Enfin, l’AKP a gagné avec moins de marge dans des villes ou il était largement favori comme les mairies centrales d’Istanbul (ou l’arrondissement de Beyoglu base de l’ascension politique d’Erdogan a été conservé de justesse) ou d’Ankara, si bien que le CHP a dénoncé des fraudes.
Les « vainqueurs » sont donc le DTP, le CHP « kémaliste » mais surtout les ultranationalistes du MHP qui ont confirmé leur implantation et ont connu des succès inattendus dans l’ouest du pays (Manisa, Balikesir).
Parmi les 81 chefs lieux du pays, seules 2 ont élus une femme : la député-maire CHP d’Aydin, et la nouvelle maire DTP de Tunceli : Edibe Sahin.
En ce qui concerne la gauche radicale, les scores à l’échelle du pays sont très faibles (autour de 0,6 toutes les organisations cumulées) mais dans bien des endroits il pouvait y avoir des listes communes ou une absence de candidature. Cependant, la gauche radical a gagné deux mairies :
EMEP (Le Parti du Travail) issu de la mouvance pro-albanaise (et ayant récemment célébré le 100e anniversaire de la naissance d’Enver Hoxha) a remporté les élections dans son département de prédilection de Tunceli dans la commune de Mazgirt (7000 habitants).
L’ÖDP (dont fait parti la section Turquie de la Quatrième Internationale mais qui est un parti plus large traversant une longue crise, membre de la GUE et observateur à la Gauche Anticapitaliste Européenne) a perdu les 2 communes qu’il dirigeait (Hopa et Bagadin) mais a gagné à Samandag (Suwaidiyyah en arabe) 42 000 habitants (majoritairement arabophone alaouite marquée à gauche) dans le département d’Hatay (sud est) avec 34% avec le soutien d’une initiative localede gauche.
L’ÖDP a également remporté trois autre mairies de moindre importance :
* Aknehir, département d’Hatay, sous-préfecture de Samandag (également prise par l’ÖDP donc), un peu plus de 2000 habitants.
* Ağılbaşı, un village montagnard dans le département de Malatya (est) sous préfecture de Darende, quelques centaines d’habitants.
* Hasandede, département de Kirikkale, 6000 habitants.
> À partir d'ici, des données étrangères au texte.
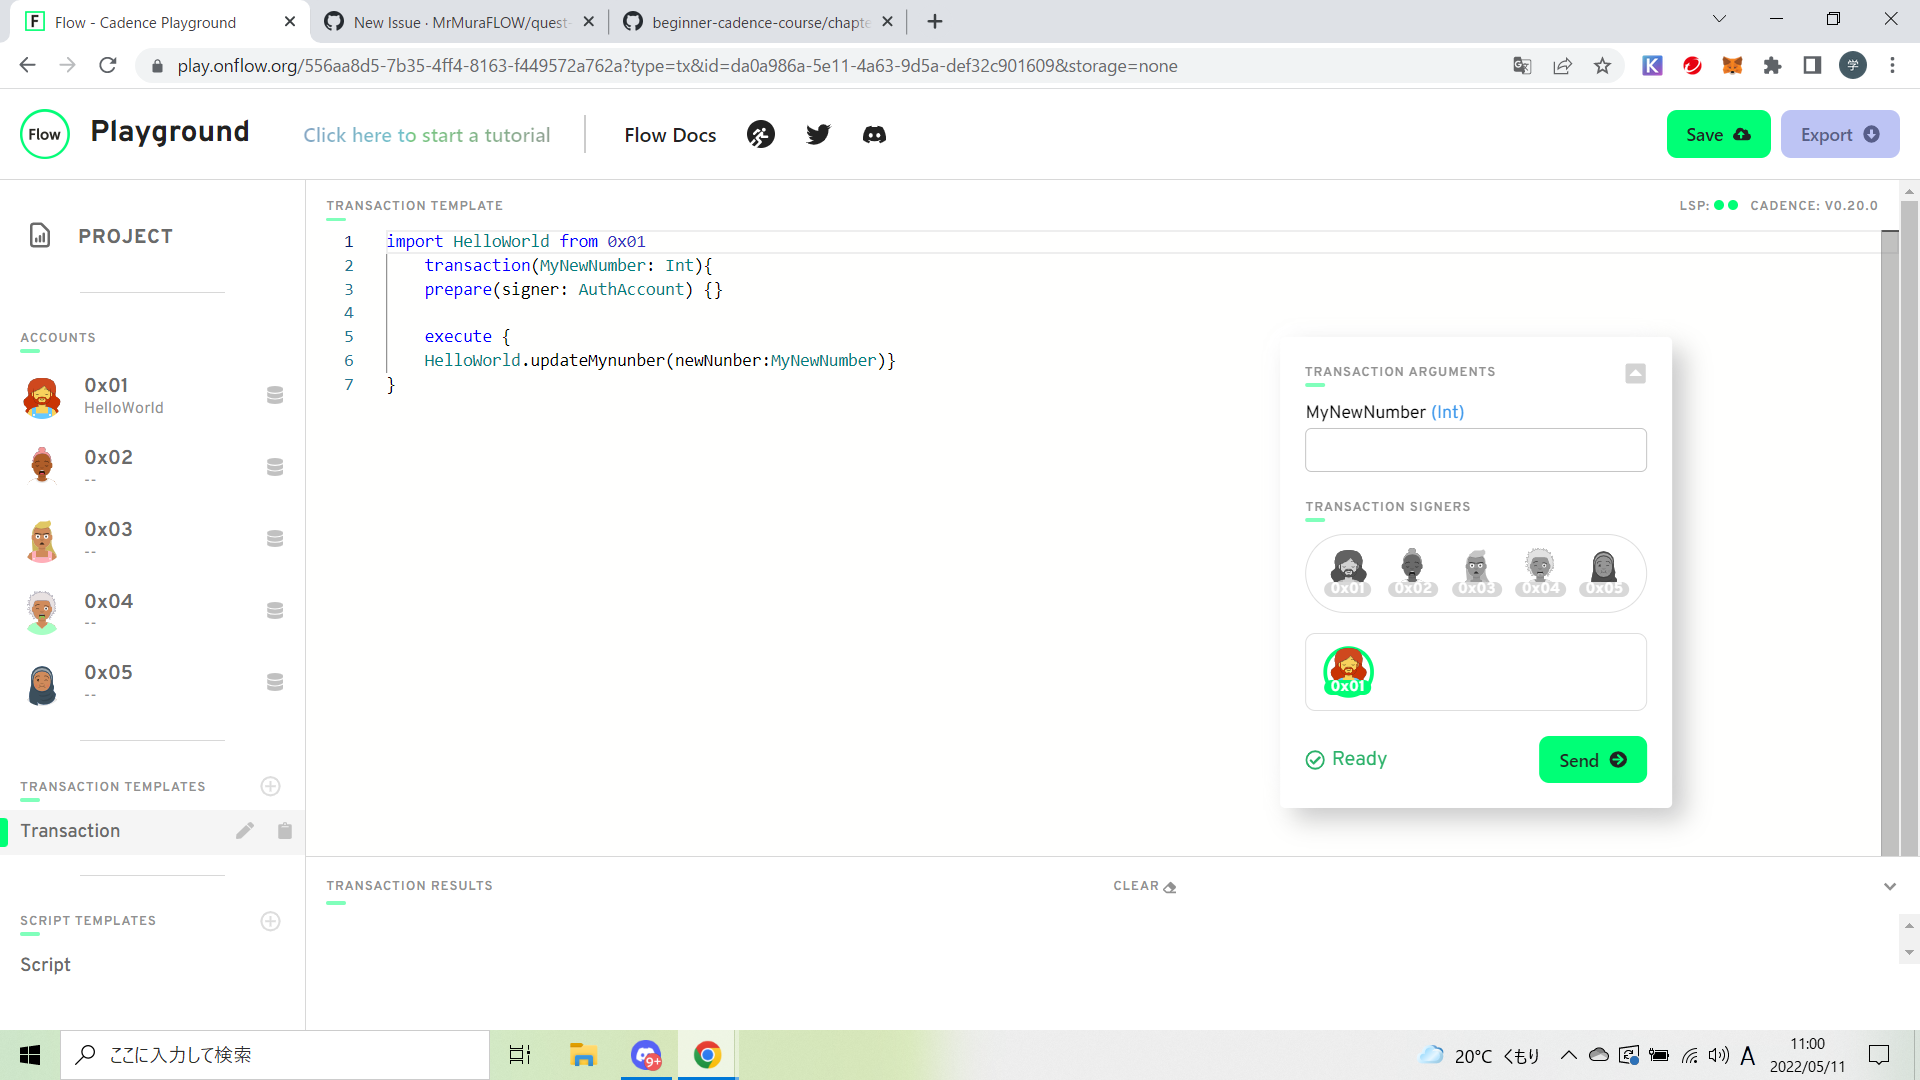Click the MyNewNumber input field
This screenshot has height=1080, width=1920.
point(1475,449)
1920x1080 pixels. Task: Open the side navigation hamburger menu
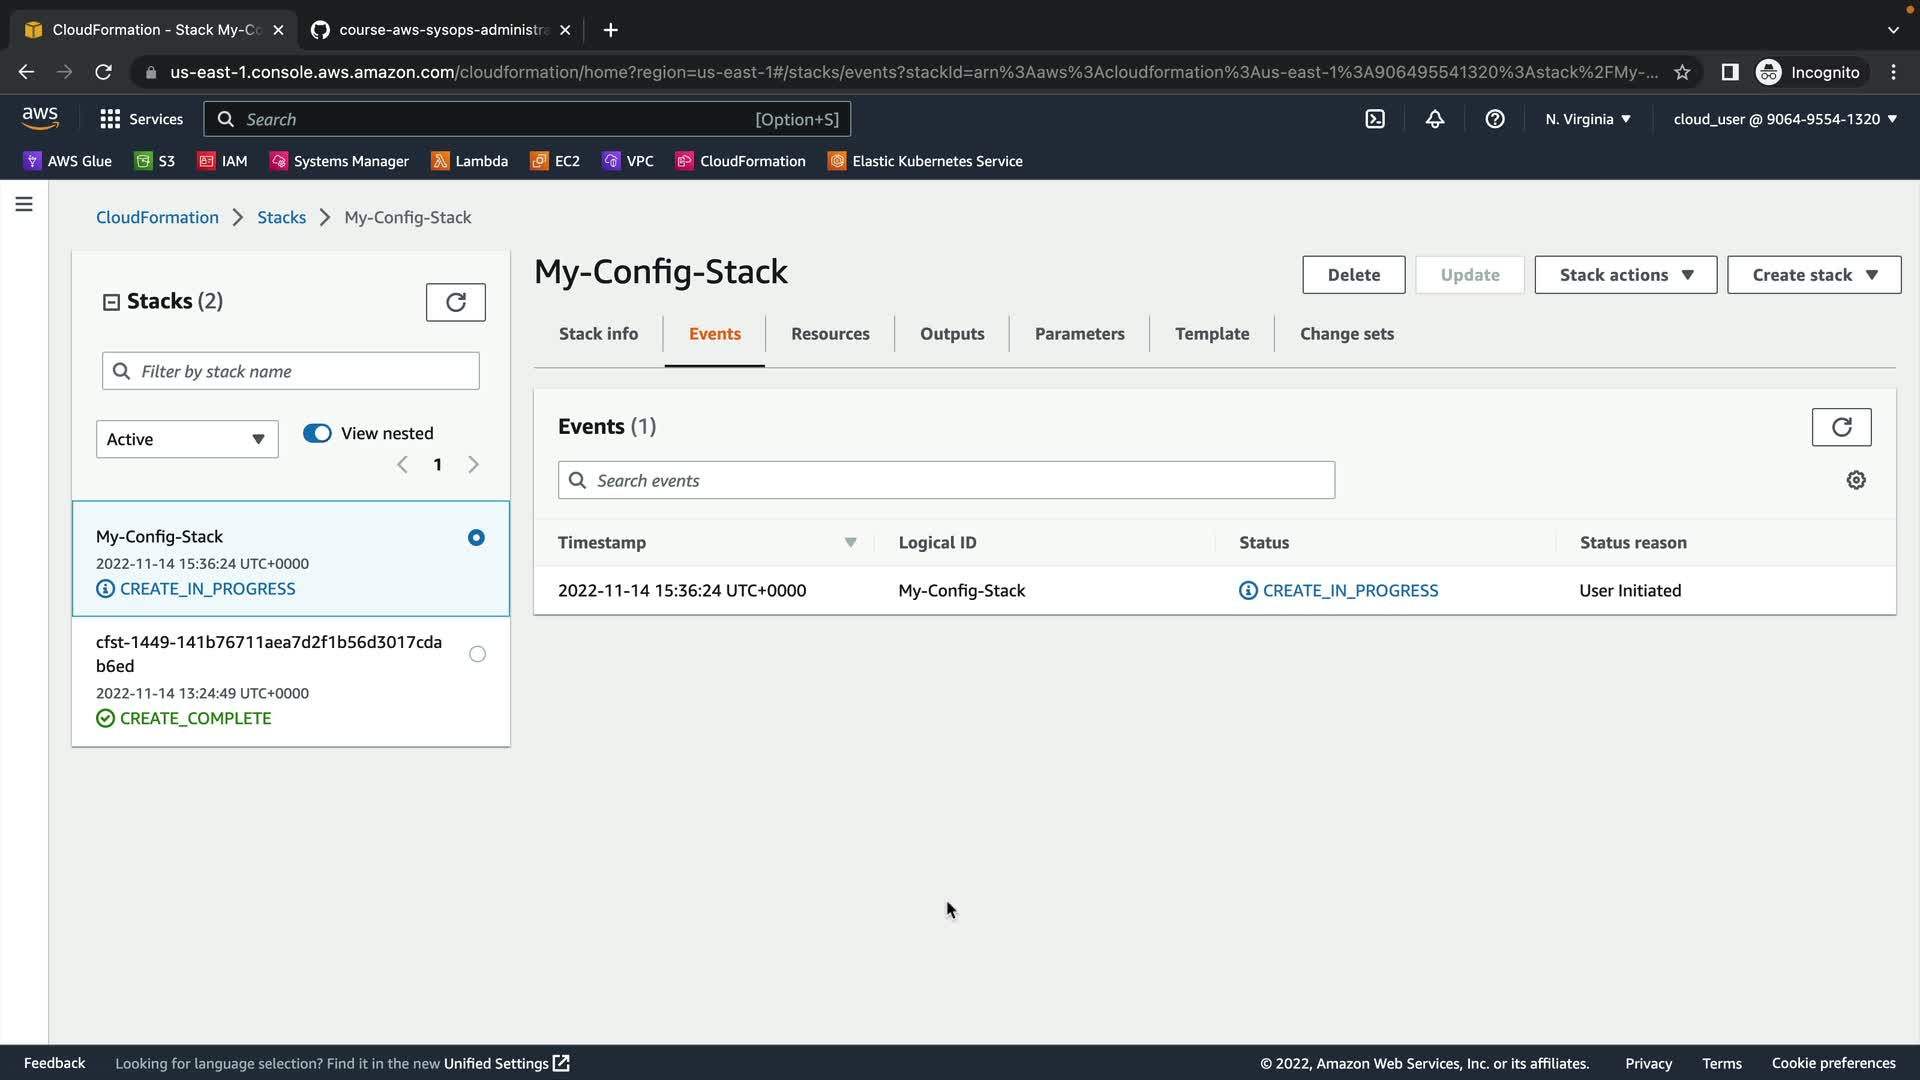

Des candidats « socialistes » (ce qui en Turquie signifie gauche radicale) indépendants ont également remporté dans le département de Tunceli (ancré à gauche) les communes de Hozat et de Pertek. C’est également le cas à Camlihemsin (2000 habitants), département de Rize, sur la mer noire ou une importante campagne à été menée contre la construction d’une centrale nucléaire.